Just a month later, another class action was filed against the city, which was swiftly settled, including $19 million in attorneys’ fees. The city then attempted to convert the settlement costs and an estimated $300 million in anticipated remediation expenses into damages to be recovered from PwC.
As the trial progressed, it became evident that the April 2015 class action and its settlement were part of a larger, criminally fraudulent scheme orchestrated by members of the Los Angeles City Attorney’s Office, the LADWP and the city’s outside counsel. This scheme led to federal guilty pleas, convictions, and imprisonment of former city officials and lawyers. The city tried to conceal this fraud through years of discovery abuse in its case against PwC.
Gibson Dunn, representing PwC, exposed the city’s fraud, leading to the dismissal of all claims against PwC with prejudice. The trial court also ordered the city to pay $2.5 million in sanctions for misuse of the discovery process under Code of Civil Procedure sections 2023.010 and 2023.030.
“Gibson Dunn represented PwC from the outset of the litigation in 2015, and my appellate team and I stepped in after the Court of Appeal’s split decision to persuade the Supreme Court to grant review (which happens in a small percentage of the cases brought before the Court) and to then reverse and rule in our favor,” said Gibson Dunn partner Julian W. Poon, who led the Supreme Court team.

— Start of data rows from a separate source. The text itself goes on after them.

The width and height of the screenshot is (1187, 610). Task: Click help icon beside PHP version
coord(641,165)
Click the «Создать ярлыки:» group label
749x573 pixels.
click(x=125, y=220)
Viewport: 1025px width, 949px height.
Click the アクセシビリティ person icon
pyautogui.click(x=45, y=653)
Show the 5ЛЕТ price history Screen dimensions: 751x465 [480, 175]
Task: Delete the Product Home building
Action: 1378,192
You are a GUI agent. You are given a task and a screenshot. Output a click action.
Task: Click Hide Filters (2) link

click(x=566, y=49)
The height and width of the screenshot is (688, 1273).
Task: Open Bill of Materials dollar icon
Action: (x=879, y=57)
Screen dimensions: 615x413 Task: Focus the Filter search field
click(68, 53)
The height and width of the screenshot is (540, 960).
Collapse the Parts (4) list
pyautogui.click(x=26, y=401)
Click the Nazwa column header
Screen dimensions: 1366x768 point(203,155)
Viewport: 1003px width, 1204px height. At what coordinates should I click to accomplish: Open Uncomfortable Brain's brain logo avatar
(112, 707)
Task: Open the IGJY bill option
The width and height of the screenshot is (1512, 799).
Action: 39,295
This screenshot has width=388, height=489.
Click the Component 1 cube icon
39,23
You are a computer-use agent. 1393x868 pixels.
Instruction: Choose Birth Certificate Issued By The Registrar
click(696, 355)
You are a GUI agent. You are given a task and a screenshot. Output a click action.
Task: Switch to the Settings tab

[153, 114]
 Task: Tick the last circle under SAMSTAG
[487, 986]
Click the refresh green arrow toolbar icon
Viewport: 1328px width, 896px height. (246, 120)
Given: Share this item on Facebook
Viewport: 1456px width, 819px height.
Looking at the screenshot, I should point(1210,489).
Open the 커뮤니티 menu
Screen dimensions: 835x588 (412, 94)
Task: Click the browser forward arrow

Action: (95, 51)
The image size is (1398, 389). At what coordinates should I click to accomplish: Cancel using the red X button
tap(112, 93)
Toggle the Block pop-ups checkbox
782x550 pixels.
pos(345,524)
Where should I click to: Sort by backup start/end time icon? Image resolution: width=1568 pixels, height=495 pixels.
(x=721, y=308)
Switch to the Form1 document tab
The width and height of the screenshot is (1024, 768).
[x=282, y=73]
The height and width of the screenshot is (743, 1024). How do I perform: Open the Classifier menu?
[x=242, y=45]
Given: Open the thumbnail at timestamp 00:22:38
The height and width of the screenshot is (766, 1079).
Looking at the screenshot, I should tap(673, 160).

However, a divided Court of Appeal overturned this award, stating that these sections do not independently authorize monetary sanctions for discovery misconduct.
The case took another turn when the Supreme Court granted review and unanimously reversed the Court of Appeal’s judgment. City of Los Angeles v. PricewaterhouseCoopers, 17 Cal. 5th 46.
The Supreme Court reinstated the trial court’s $2.5 million sanctions award in a detailed 45-page opinion authored by Justice Leondra Kruger.
“In doing so, the court restored trial courts’ full power under the Civil Discovery Act to sanction egregious and systemic patterns of discovery misconduct, including the worst of the worst such instances where the whole is greater than the sum of its parts,” Poon said.
He said the Reporter for the Civil Discovery Act had opined in independent writings that the provisions at issue in this case authorized sanctions only for the discrete acts of misconduct identified elsewhere in the method-specific chapters of the Act — the position adopted by the Court of Appeal majority.
“Additionally, we were asking the Court to depart from the view of the Reporter in order to reimpose millions of dollars in sanctions on a major governmental entity represented by well-connected opposing counsel,” Poon said.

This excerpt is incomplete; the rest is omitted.